I am a member but it is for comp teams mostly.  If you are going to compete in Michigan then join. Lots of good guys there.

Stan


----------



## maple sticks (Apr 3, 2014)

I joined and tried to talk wood fired smokers when I was building mine. Had one response he wanted me to build a different smoker. I posted three more times trying to get a conversation going, nothing. I don't go there anymore.


----------



## maple sticks (Apr 18, 2014)

HANDYMANSTAN said:


> I am a member but it is for comp teams mostly.  If you are going to compete in Michigan then join. Lots of good guys there.
> 
> Stan


Hi Stan, Do you do comps.


----------



## handymanstan (Apr 18, 2014)

Hey Maple Sticks, I do not compete and I have never been to a competition.

I want to go to the competition in Newaygo this year on Aug 8.  I missed it last year because of the Michigan get together.  This year the get together will be July 19[sup]th[/sup]   so I should be able to go to both. 

The GLBBQA is not a backyard smoker kind of site but a competition orientated site.

I hope you can make it to the get together this year and I get to meet you.

Stan


----------



## maple sticks (Apr 18, 2014)

Thanks for the reply Stan, July is a bad time of the year for me, or I should say good time I guess. My blueberries start some time in July and run for six to eight weeks. Last year was my first year harvesting. Sell them at the local farmers market. Have just enough plants to keep me busy 350. Will get in touch if I can make it to any of the comps as I do like to look at the different smokers and meet people. If it works out see you this summer.


----------



## handymanstan (Apr 19, 2014)

I do love Blueberry's and have 4 plants that struggle to give me any fruit.  To much clay here I believe.  Good luck on your crop this year.

Whats your favorite blueberry recipe?  I love cobbler and warm blueberry sauce on ice cream.

Stan


----------



## maple sticks (Apr 19, 2014)

Blueberries like acidity. PH needs to be around 4.5 which is one of the lowest any plant needs. Vinegar added to the water is the easiest way for you to lower PH. I add battery acid to my water because of the size of my field using a micro pump to keep the PH down. Blueberries like damp not wet. Lots of wood chips keep the ground just right. I eat anything with blueberries in it. Eat most of mine while picking.


----------



## handymanstan (Apr 19, 2014)

Maple Sticks said:


> Blueberries like acidity.

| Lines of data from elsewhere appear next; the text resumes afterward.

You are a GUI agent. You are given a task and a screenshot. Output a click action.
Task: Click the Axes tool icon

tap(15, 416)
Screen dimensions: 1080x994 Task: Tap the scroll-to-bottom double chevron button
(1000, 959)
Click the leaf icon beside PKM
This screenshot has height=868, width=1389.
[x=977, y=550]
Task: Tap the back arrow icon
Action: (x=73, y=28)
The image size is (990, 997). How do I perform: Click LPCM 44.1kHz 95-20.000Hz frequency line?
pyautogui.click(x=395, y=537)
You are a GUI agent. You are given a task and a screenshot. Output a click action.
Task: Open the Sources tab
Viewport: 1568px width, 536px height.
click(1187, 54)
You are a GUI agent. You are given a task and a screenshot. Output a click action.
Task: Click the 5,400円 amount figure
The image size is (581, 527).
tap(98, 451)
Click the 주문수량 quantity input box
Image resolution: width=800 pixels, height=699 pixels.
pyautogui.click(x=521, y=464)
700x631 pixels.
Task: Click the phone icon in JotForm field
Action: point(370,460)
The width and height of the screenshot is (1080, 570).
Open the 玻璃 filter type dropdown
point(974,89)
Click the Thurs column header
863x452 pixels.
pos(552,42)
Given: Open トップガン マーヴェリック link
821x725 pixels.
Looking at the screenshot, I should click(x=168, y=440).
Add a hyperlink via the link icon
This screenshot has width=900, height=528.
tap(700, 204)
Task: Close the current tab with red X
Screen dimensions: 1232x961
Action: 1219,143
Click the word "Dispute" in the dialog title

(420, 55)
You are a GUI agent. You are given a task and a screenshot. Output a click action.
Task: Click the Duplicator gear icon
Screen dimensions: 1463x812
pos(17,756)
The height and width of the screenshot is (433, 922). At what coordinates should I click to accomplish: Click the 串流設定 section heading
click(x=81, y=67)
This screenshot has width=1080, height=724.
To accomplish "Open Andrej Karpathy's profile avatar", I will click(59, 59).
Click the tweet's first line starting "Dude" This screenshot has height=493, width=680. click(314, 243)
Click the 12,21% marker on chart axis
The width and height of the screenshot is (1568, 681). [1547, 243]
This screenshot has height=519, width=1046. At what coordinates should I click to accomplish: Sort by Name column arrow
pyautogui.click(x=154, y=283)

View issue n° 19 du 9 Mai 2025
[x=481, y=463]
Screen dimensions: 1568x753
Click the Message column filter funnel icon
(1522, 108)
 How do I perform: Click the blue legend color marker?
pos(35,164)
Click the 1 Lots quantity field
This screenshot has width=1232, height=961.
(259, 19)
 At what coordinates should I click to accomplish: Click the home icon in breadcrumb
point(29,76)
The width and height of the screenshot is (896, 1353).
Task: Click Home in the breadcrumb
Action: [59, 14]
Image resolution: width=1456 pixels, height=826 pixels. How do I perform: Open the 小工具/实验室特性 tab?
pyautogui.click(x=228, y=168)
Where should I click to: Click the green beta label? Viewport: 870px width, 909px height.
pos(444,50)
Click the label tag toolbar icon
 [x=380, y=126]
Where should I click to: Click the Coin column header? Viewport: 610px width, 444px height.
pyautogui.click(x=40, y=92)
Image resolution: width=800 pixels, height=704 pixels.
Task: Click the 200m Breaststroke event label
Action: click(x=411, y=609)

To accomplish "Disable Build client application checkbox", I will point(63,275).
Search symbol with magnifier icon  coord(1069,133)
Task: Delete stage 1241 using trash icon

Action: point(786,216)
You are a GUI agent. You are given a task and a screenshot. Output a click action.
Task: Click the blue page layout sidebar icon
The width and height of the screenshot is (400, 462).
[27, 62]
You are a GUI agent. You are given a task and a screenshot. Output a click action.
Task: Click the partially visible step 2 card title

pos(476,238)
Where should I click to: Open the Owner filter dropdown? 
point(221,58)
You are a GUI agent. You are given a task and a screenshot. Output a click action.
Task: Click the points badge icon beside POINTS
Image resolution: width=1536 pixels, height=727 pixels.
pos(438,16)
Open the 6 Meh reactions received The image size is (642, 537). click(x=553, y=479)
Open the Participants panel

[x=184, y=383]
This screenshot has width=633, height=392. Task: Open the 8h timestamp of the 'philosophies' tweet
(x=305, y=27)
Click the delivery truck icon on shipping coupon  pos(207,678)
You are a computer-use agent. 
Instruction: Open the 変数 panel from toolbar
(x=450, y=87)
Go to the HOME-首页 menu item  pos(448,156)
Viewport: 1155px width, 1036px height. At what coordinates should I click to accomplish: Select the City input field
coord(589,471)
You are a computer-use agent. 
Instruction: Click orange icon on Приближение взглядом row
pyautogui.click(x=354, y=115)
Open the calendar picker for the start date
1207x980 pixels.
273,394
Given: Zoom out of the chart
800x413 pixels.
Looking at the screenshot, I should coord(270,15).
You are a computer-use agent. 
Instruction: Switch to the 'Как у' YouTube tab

PH needs to be around 4.5 which is one of the lowest any plant needs. Vinegar added to the water is the easiest way for you to lower PH. I add battery acid to my water because of the size of my field using a micro pump to keep the PH down. Blueberries like damp not wet. Lots of wood chips keep the ground just right. I eat anything with blueberries in it. Eat most of mine while picking.


Thanks for the vinegar tip I will check the ph today.  I did add some rusty nails to the soil when I planted them. I don't know if that helps but was told that blueberrys like rust.


----------



## maple sticks (Apr 19, 2014)

Have not heard about rusty nails. They do like peat.


----------